Application due 2/12 at
8:59 pm Chicago time
Documentation due 2/14 at 8:59 pm Chicago time
Project 1 will be an individual project to
give people practice with writing a web-based application that
visualizes the same data in multiple ways using R and Shiny and
ggplot and Shiny Dashboard. In this project everyone will learn
how to import data, use R to manipulate the data, and create an
effective user interface for visualizing and analyzing this data
on the touch screen classroom wall.
This project will focus on using R to
visualize data on riders on the Chicago L over the past 20 years,
and use shiny to give people an interactive interface to create
those visualizations.
The original data is available from the
Chicago Data Portal at:
https://data.cityofchicago.org/Transportation/CTA-Ridership-L-Station-Entries-Daily-Totals/5neh-572f
I would export the TSV for Excel version but the CSV version is
also fine -
CTA_-_Ridership_-__L__Station_Entries_-_Daily_Totals.tsv
The file is 39MB. Data file sizes will increase as the class goes
on, up to about 10Gig in Project 3, so make sure you have enough
free hard drive space to manipulate these data files.
The free web-based version of the Shiny server we are using for
Project 1 has a limit of 5 MB for each data file, so you will need
to break this file up into smaller pieces to be able to upload it.

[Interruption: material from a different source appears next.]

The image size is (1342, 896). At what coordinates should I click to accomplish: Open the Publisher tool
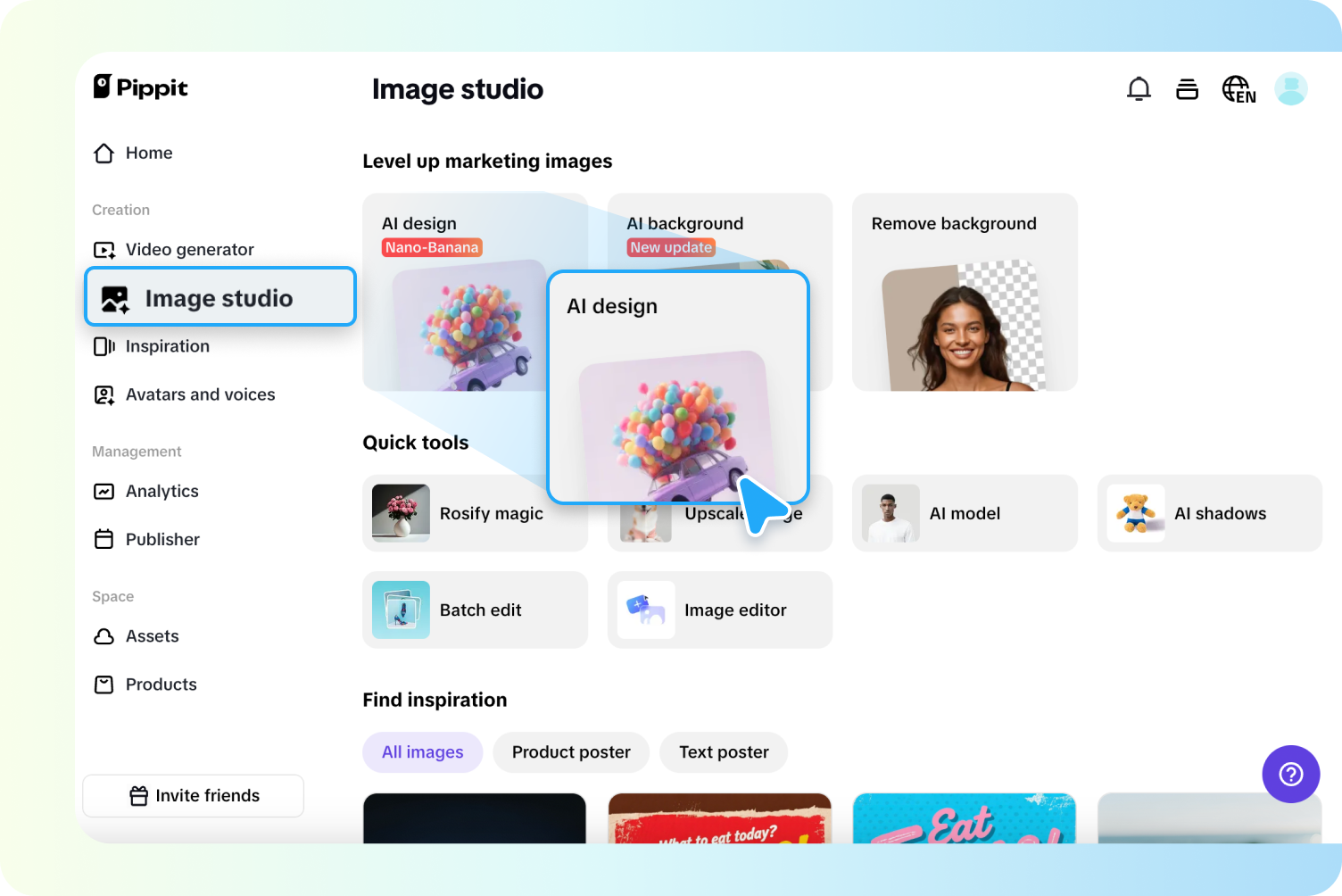(162, 539)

R itself can be a good way to do this, or you can do it through
shell scripting.
To start with I would take a look at the raw
data file in a text editor or excel to get an idea what kind of
data it contains and what the columns are, and then try out
different types of manipulations and visualizations in either
R-Studio or Jupyter to work out what you are going to need to do.
Then think about how you are going to lay out the various
visualizations and how you are going to create the user interface
in shiny.
The demonstration project from
week 2 in class should give you a good starting point.
You will be
writing your code to run in a web browser and it should run on
all current browsers (Chrome, Safari, Firefox, Explorer, Edge,
etc.) but the main evaluation and demonstration will be done on
our classroom wall which runs the latest stable version of
Chrome under Windows 11. The total screen size is 11,520 by
3,240 but we will assume we are only using an HD aspect ratio
part of it with a size of 5,760 by 3,240 at
200% under windows. Assume some space will be lost for
borders, tool bars etc.The fonts and visualization primitives you create
should be work effectively at that scale. The user should not
need to scroll the window, ever, so you should experiment with
different ways to organize the information and controls to find
the most effective combinations. Users will be using touch to
interact, not a mouse or trackpad, so make sure your controls
are reachable and at an appropriate size for people to use
touch. You can (and should) develop your solution on a typical
laptop / desktop computer, just be sure to test on the classroom
wall regularly before turning your solution in to make sure it
works by default at that scale and resolution. The project will
be graded in terms of how it works on the classroom wall with
touch. Since we are using a flipped classroom model this term
there will be time in class to test on the classroom wall.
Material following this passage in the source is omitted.